What is required: Once the pictures are set aside, copy the data below exactly as it stands.

Material shown:

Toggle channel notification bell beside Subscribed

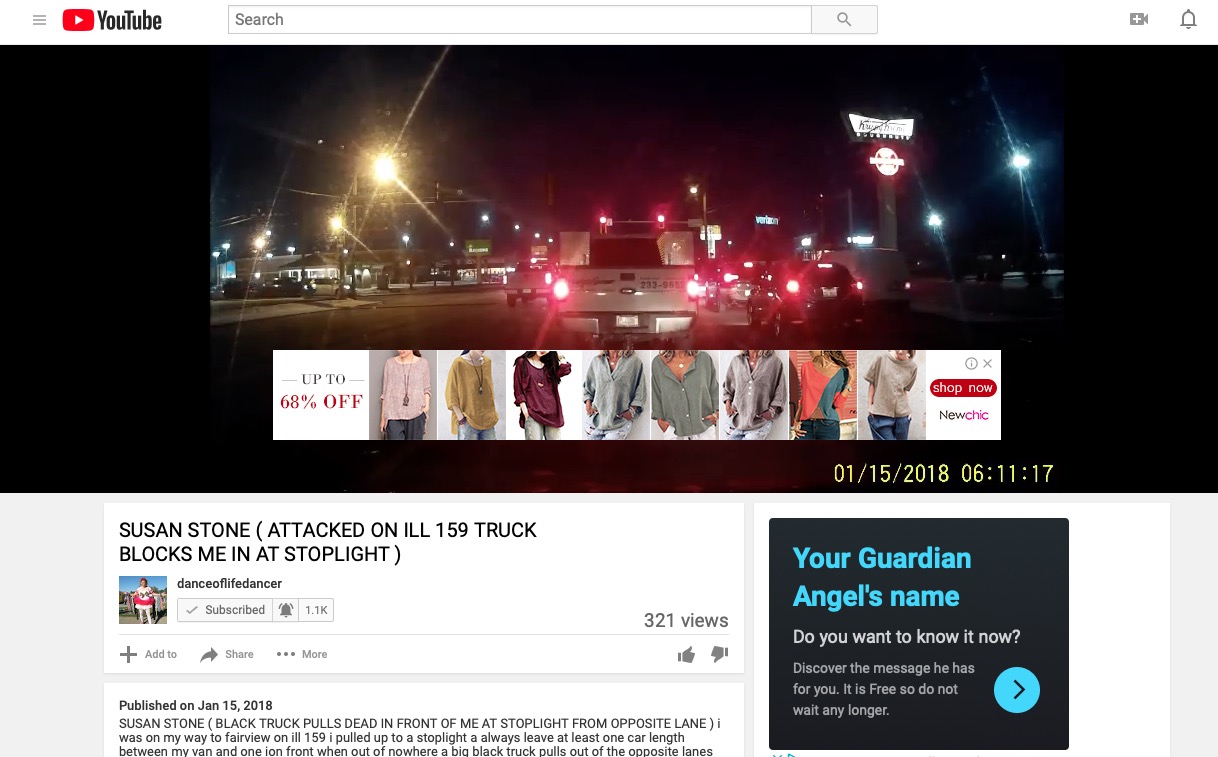[x=287, y=610]
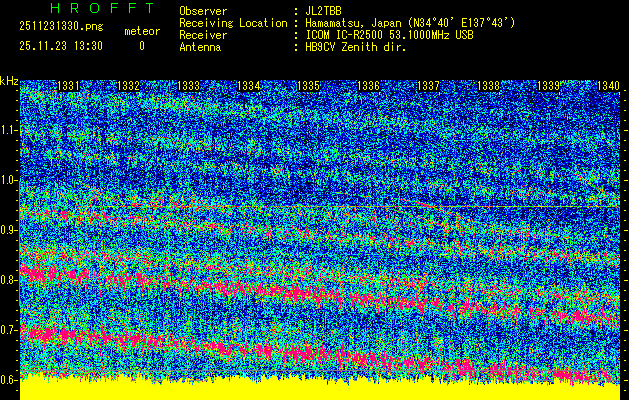The width and height of the screenshot is (629, 400).
Task: Select the 1331 time marker
Action: [x=69, y=87]

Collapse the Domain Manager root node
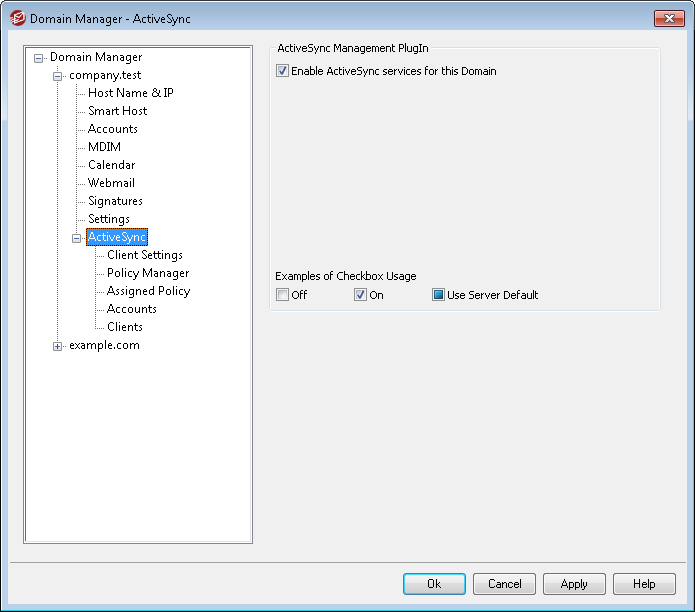click(39, 58)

Completed task:
Toggle channel notification bell beside Subscribed

[x=287, y=610]
The width and height of the screenshot is (629, 400).
Task: Select the 1331 time marker
Action: [x=69, y=87]

Collapse the Domain Manager root node
click(39, 58)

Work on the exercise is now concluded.